**Work task:** Return the full listing, so that each line matches the original exactly.

**Data supplied:**

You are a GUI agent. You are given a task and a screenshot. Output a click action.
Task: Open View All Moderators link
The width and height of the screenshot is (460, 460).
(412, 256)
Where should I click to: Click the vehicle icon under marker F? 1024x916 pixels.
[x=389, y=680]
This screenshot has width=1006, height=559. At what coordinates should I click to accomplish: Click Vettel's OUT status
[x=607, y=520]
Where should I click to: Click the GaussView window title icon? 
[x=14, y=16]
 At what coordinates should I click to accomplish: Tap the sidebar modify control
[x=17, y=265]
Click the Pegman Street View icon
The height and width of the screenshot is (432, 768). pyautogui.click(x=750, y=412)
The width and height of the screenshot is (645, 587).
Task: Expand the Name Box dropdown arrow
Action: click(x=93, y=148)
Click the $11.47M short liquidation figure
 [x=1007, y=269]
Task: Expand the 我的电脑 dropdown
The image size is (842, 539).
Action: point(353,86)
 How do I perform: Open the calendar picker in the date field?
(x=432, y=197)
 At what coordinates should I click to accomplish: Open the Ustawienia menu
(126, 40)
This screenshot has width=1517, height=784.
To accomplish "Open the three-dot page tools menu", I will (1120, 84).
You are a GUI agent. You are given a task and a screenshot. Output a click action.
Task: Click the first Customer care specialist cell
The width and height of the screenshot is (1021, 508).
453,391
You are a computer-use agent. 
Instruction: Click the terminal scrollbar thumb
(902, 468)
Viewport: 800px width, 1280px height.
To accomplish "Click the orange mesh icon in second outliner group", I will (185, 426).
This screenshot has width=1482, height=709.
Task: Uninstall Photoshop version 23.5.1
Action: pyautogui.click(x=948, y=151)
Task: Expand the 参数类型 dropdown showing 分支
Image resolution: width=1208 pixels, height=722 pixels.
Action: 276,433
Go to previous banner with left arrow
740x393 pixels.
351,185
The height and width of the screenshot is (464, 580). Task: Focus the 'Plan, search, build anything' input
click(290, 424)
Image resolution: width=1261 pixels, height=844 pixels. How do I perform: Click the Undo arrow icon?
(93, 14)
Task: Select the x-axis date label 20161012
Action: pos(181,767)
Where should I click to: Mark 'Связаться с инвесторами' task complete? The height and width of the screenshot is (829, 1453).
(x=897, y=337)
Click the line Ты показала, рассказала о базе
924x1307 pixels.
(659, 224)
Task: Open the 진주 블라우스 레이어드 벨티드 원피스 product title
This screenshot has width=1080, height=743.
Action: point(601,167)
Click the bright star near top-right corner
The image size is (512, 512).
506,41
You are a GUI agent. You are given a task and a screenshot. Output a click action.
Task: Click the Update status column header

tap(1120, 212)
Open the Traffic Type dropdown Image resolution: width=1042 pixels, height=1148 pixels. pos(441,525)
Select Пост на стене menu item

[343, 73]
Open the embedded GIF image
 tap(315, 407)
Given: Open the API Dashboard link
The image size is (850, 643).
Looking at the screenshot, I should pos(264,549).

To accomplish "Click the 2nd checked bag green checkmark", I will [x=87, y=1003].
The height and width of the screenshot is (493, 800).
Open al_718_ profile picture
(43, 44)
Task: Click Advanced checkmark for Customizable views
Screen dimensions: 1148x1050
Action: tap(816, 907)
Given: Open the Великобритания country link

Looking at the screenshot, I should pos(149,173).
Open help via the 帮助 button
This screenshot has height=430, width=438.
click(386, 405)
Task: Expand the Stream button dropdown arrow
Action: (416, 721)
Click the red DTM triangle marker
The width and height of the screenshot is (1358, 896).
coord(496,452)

**Reply to the exercise:**
You are a GUI agent. You are given a task and a screenshot. Output a click action.
Task: Open View All Moderators link
The width and height of the screenshot is (460, 460).
(412, 256)
Where should I click to: Click the vehicle icon under marker F? 1024x916 pixels.
[x=389, y=680]
This screenshot has width=1006, height=559. At what coordinates should I click to accomplish: Click Vettel's OUT status
[x=607, y=520]
Where should I click to: Click the GaussView window title icon? 
[x=14, y=16]
 At what coordinates should I click to accomplish: Tap the sidebar modify control
[x=17, y=265]
Click the Pegman Street View icon
The height and width of the screenshot is (432, 768). pyautogui.click(x=750, y=412)
The width and height of the screenshot is (645, 587).
Task: Expand the Name Box dropdown arrow
Action: click(x=93, y=148)
Click the $11.47M short liquidation figure
 [x=1007, y=269]
Task: Expand the 我的电脑 dropdown
The image size is (842, 539).
Action: point(353,86)
 How do I perform: Open the calendar picker in the date field?
(x=432, y=197)
 At what coordinates should I click to accomplish: Open the Ustawienia menu
(126, 40)
This screenshot has width=1517, height=784.
To accomplish "Open the three-dot page tools menu", I will (1120, 84).
You are a GUI agent. You are given a task and a screenshot. Output a click action.
Task: Click the first Customer care specialist cell
The width and height of the screenshot is (1021, 508).
453,391
You are a computer-use agent. 
Instruction: Click the terminal scrollbar thumb
(902, 468)
Viewport: 800px width, 1280px height.
To accomplish "Click the orange mesh icon in second outliner group", I will (185, 426).
This screenshot has width=1482, height=709.
Task: Uninstall Photoshop version 23.5.1
Action: pyautogui.click(x=948, y=151)
Task: Expand the 参数类型 dropdown showing 分支
Image resolution: width=1208 pixels, height=722 pixels.
Action: 276,433
Go to previous banner with left arrow
740x393 pixels.
351,185
The height and width of the screenshot is (464, 580). Task: Focus the 'Plan, search, build anything' input
click(290, 424)
Image resolution: width=1261 pixels, height=844 pixels. How do I perform: Click the Undo arrow icon?
(93, 14)
Task: Select the x-axis date label 20161012
Action: pos(181,767)
Where should I click to: Mark 'Связаться с инвесторами' task complete? The height and width of the screenshot is (829, 1453).
(x=897, y=337)
Click the line Ты показала, рассказала о базе
924x1307 pixels.
(659, 224)
Task: Open the 진주 블라우스 레이어드 벨티드 원피스 product title
This screenshot has width=1080, height=743.
Action: point(601,167)
Click the bright star near top-right corner
The image size is (512, 512).
506,41
You are a GUI agent. You are given a task and a screenshot. Output a click action.
Task: Click the Update status column header

tap(1120, 212)
Open the Traffic Type dropdown Image resolution: width=1042 pixels, height=1148 pixels. pos(441,525)
Select Пост на стене menu item

[343, 73]
Open the embedded GIF image
 tap(315, 407)
Given: Open the API Dashboard link
The image size is (850, 643).
Looking at the screenshot, I should pos(264,549).

To accomplish "Click the 2nd checked bag green checkmark", I will [x=87, y=1003].
The height and width of the screenshot is (493, 800).
Open al_718_ profile picture
(43, 44)
Task: Click Advanced checkmark for Customizable views
Screen dimensions: 1148x1050
Action: tap(816, 907)
Given: Open the Великобритания country link

Looking at the screenshot, I should pos(149,173).
Open help via the 帮助 button
This screenshot has height=430, width=438.
click(386, 405)
Task: Expand the Stream button dropdown arrow
Action: (416, 721)
Click the red DTM triangle marker
The width and height of the screenshot is (1358, 896).
coord(496,452)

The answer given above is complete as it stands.